● What you are asked to do
Can you reproduce the lines of the records below, starting at the line that contains "The image size" and ending at the line that contains "center [659, 412].", leaving out the pictures?
— Start of Records supplied —
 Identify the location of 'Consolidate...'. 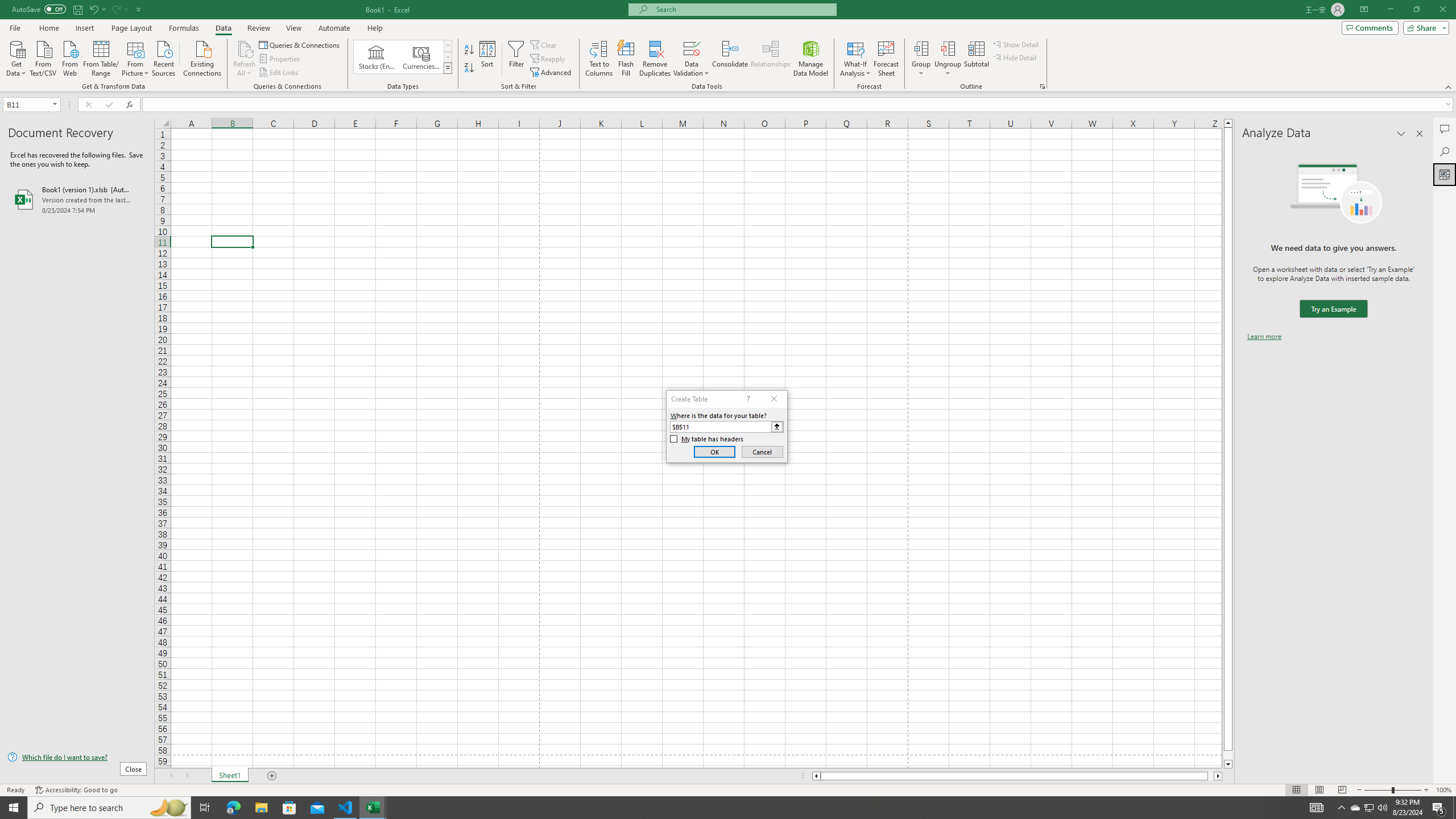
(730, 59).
— End of Records supplied —
— Start of Records supplied —
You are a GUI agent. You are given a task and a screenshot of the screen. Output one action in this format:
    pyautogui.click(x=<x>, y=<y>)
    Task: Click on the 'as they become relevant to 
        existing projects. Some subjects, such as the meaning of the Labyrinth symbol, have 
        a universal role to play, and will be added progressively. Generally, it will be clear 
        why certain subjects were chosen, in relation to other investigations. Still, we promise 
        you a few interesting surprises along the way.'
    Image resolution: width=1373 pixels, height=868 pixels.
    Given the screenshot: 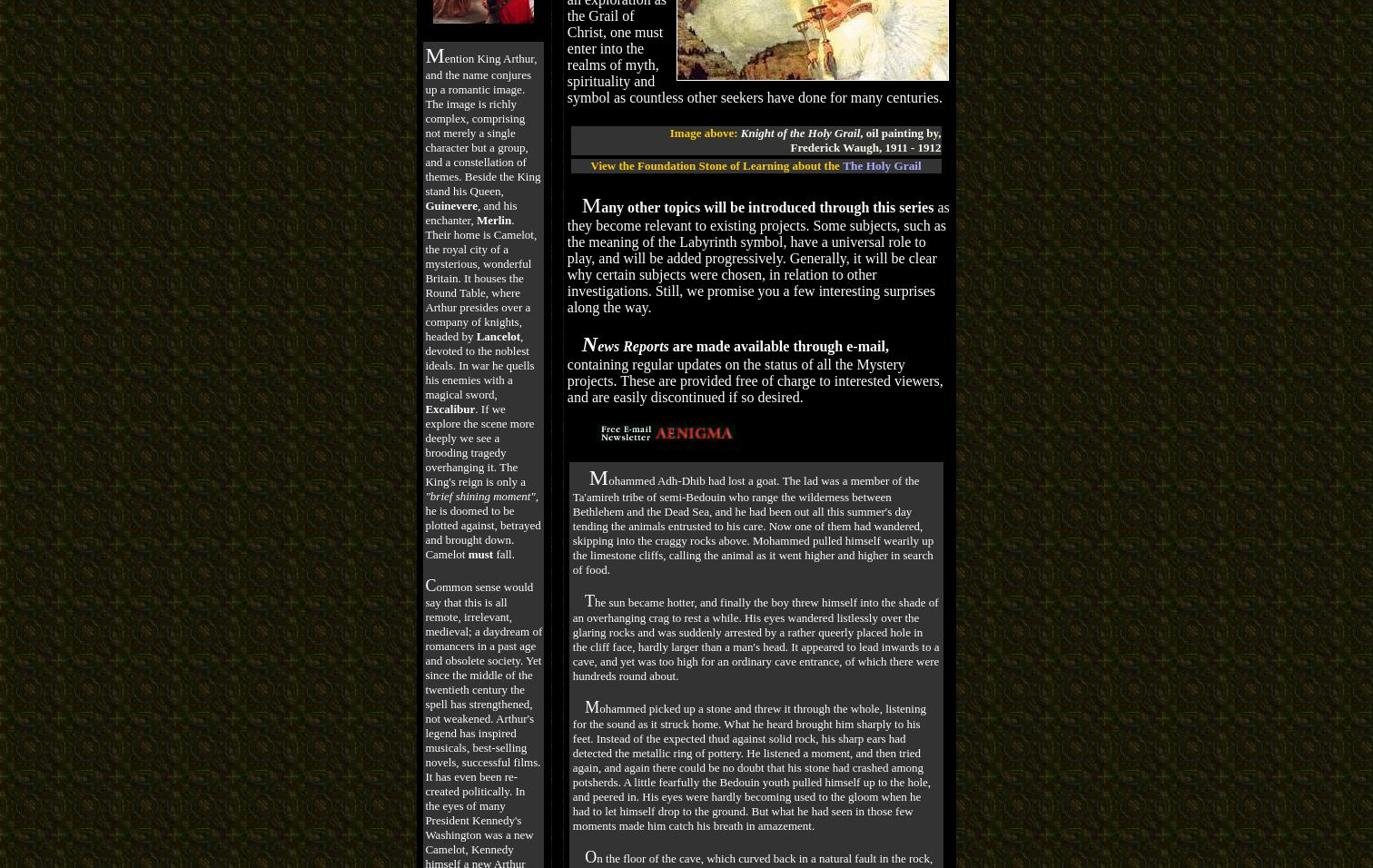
— End of Records supplied —
— Start of Records supplied —
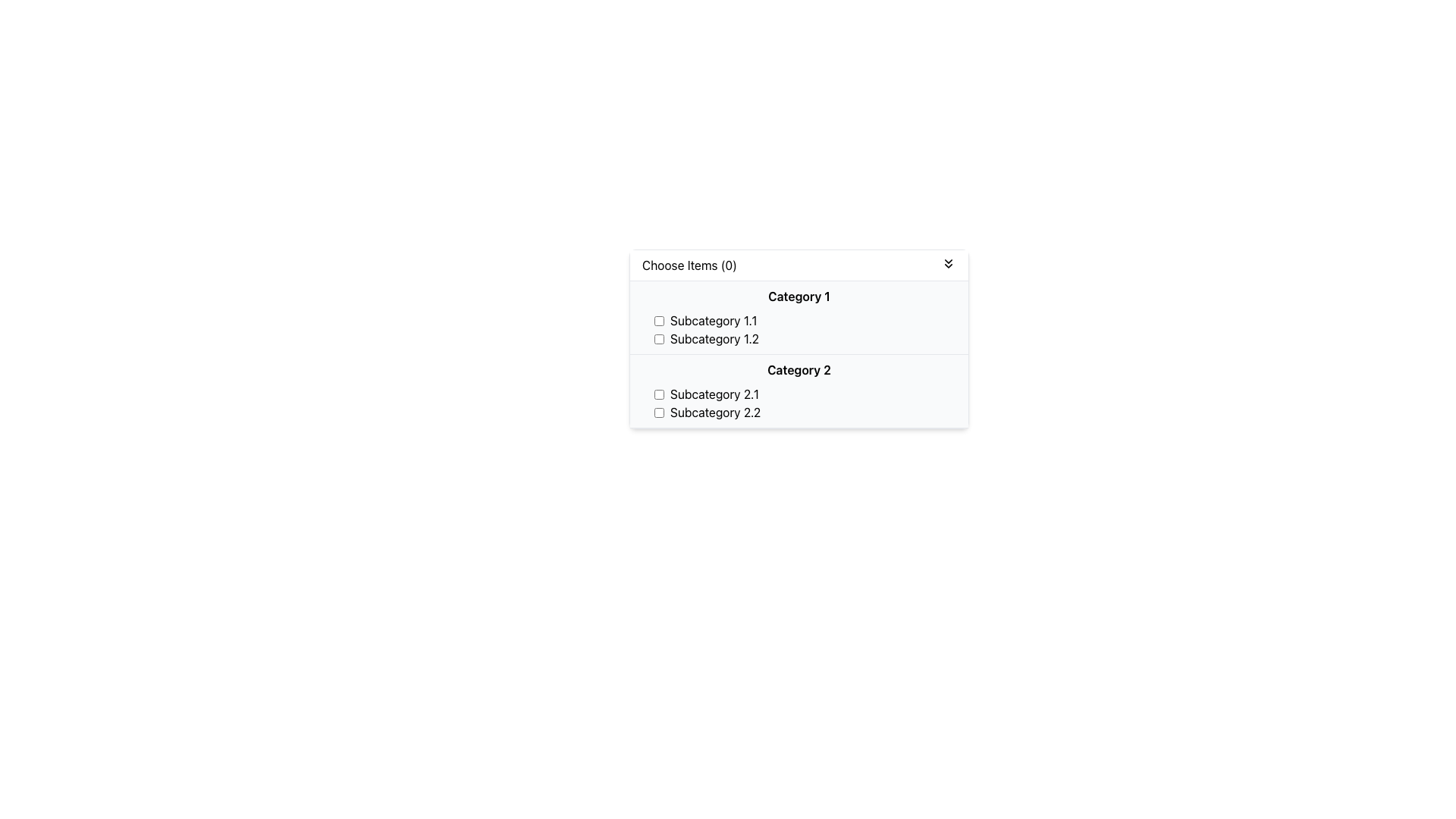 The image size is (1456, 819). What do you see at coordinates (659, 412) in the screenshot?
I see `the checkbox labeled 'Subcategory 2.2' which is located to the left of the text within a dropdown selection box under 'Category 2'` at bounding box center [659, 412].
— End of Records supplied —
● Written reply
 The image size is (1456, 819). What do you see at coordinates (659, 412) in the screenshot?
I see `the checkbox labeled 'Subcategory 2.2' which is located to the left of the text within a dropdown selection box under 'Category 2'` at bounding box center [659, 412].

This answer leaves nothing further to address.